Google Glass reframes its consumer base

Global Business

It’s one of Google’s biggest flops- despite the hype and its science-fiction status.

Google Glass didn’t catch on and the tech savvy had nothing but scorn for it.

But that hasn’t stopped the tech titan from coming out with another version.

CGTN’s Hendrik Sybrandy reports.

Last month, Google’s parent company Alphabet officially launched Glass Enterprise Edition, or Glass E.E. To hear one company tell it, the devices have done wonders for its productivity.
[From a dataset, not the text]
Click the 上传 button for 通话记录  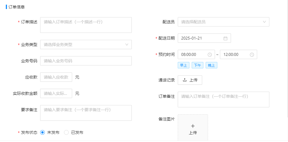coord(190,80)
“Everything they need to do to get their operation done is in the Glass,” Peggy Gulick, AGCO business improvement director said. “We always call it informed reality.”

AGCO has used the high-tech glasses for several years at its Jackson, Minnesota factory where the agricultural manufacturer builds five tractors a day. Work instructions and checklists are projected onto the eye-wear, helping workers assemble the machines virtually error-free.
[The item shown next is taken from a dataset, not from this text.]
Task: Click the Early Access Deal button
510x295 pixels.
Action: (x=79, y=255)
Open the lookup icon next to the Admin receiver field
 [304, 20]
“I can go to my Google Glass, and I can pull up an OMS and I can see what kind of parts I need to put on,” Scott Benson, an AGCO employee said. “I can quality check them, make sure I put the right part on and the correct amount of parts.”

Back in 2012, Google unveiled Glass with much fanfare. The head-mounted device was aimed primarily at consumers, but its popularity soon plummeted because of, among other things, privacy concerns.

Around that time, AGCO’s I.T. department decided tractors and computer tablets displaying work instructions aren’t a good combination.

“Multiple rugged tablets being dropped or run over that they had to replace,” Gulick said. “They sort of came to me with tongue in cheek as a, hey, ‘why don’t you buy us these and we can fix this problem,’ and I actually said let’s try it.”

The result, she said, is work done faster and more accurately. No more hard-to-read blueprints. Glass, which records audio and video, also makes it easier to train employees for multiple positions.

“Far easier, far easier,” said Gulick. “I can tell it, say, ‘paint touch-up on left front frame rail,’ and it’ll record that and then that issue goes right to the guys, and they know exactly where to go,” Ken Veen, another AGCO employee said.

Companies like Boeing, Volkswagen and General Electric have all tested Glass E.E. Eight AGCO plants now use these glasses and the company plans to add more. Its employees, some of whom call themselves old-school, appear to be on board.

“I’m 55 years old, and I’ve seen a lot of stuff happen in this factory that I never thought would ever happen around here,” said Benson.

Efficiency is key at AGCO. Now everything Scott needs to build a tractor is right in front of his eyes.